We recognize and adheres to data privacy laws and regulations of California’s Consumer Privacy Act (CCPA), and the PCI Data Security Standard. The CCPA impose obligations regarding the collecting, processing, and transmission of personal data. We have implemented controls across our organization so that we can better achieve and maintain compliance with these frameworks. For more information about our data privacy practices, please visit our Privacy Policy.
- SECURITY AWARENESS
We deliver security awareness and data privacy training to employees during the onboarding process and regularly thereafter. Additionally, our Information Security team frequently publicizes alerts and security tips through internal communications channels.
- AVAILABILITY
We maintain documented backup procedures. We regularly performs full backups of all production databases. Data backups are replicated to an offsite location on a regular schedule.
- APPLICATION SECURITY
We employ both internal and external testing of our platform.
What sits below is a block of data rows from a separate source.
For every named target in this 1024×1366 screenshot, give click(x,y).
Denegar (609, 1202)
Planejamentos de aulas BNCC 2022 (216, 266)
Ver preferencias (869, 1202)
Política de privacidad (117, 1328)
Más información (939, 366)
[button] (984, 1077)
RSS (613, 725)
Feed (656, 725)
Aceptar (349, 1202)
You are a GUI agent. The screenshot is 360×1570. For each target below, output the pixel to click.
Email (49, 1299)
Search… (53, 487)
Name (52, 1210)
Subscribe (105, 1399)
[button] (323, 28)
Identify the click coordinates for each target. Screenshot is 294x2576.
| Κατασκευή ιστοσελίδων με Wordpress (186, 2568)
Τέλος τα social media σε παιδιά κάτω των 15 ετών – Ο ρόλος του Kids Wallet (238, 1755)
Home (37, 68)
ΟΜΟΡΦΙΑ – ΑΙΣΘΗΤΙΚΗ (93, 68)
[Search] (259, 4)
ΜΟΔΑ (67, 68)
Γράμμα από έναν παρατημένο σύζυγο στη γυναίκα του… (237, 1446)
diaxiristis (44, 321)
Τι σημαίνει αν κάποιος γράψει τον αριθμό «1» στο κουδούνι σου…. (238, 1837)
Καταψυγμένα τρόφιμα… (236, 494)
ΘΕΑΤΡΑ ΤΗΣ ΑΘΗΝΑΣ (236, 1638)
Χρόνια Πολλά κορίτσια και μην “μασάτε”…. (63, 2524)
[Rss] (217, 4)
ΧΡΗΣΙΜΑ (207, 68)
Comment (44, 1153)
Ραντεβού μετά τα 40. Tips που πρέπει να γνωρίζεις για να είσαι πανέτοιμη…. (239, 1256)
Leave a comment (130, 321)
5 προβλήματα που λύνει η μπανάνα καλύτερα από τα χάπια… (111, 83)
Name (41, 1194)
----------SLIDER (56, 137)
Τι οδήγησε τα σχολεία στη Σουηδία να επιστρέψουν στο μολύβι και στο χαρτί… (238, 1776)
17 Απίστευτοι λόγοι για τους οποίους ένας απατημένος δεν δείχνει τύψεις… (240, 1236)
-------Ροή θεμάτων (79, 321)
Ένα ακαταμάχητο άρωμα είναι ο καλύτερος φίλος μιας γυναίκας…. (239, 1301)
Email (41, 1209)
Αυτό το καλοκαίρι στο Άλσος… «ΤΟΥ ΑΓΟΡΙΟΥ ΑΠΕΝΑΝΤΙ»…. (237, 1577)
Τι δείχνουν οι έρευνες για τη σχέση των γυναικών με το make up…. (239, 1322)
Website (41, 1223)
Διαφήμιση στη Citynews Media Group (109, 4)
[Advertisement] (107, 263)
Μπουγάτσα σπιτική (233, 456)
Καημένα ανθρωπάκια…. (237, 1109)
We’ve also partnered with a third-party platform to host our bug bounty program, enabling security researchers to securely report vulnerabilities and bugs in our platforms and systems. In addition, we’ve engaged a security expert to conduct external network and web application penetration testing on a periodic basis. We apply a systematic approach to managing change so that changes to services impacting us and our customers are first reviewed, tested, and approved. The goal of change management process is to prevent unintended changes from reaching our production environment. All critical changes deployed to production undergo a review, testing, and approval process before release.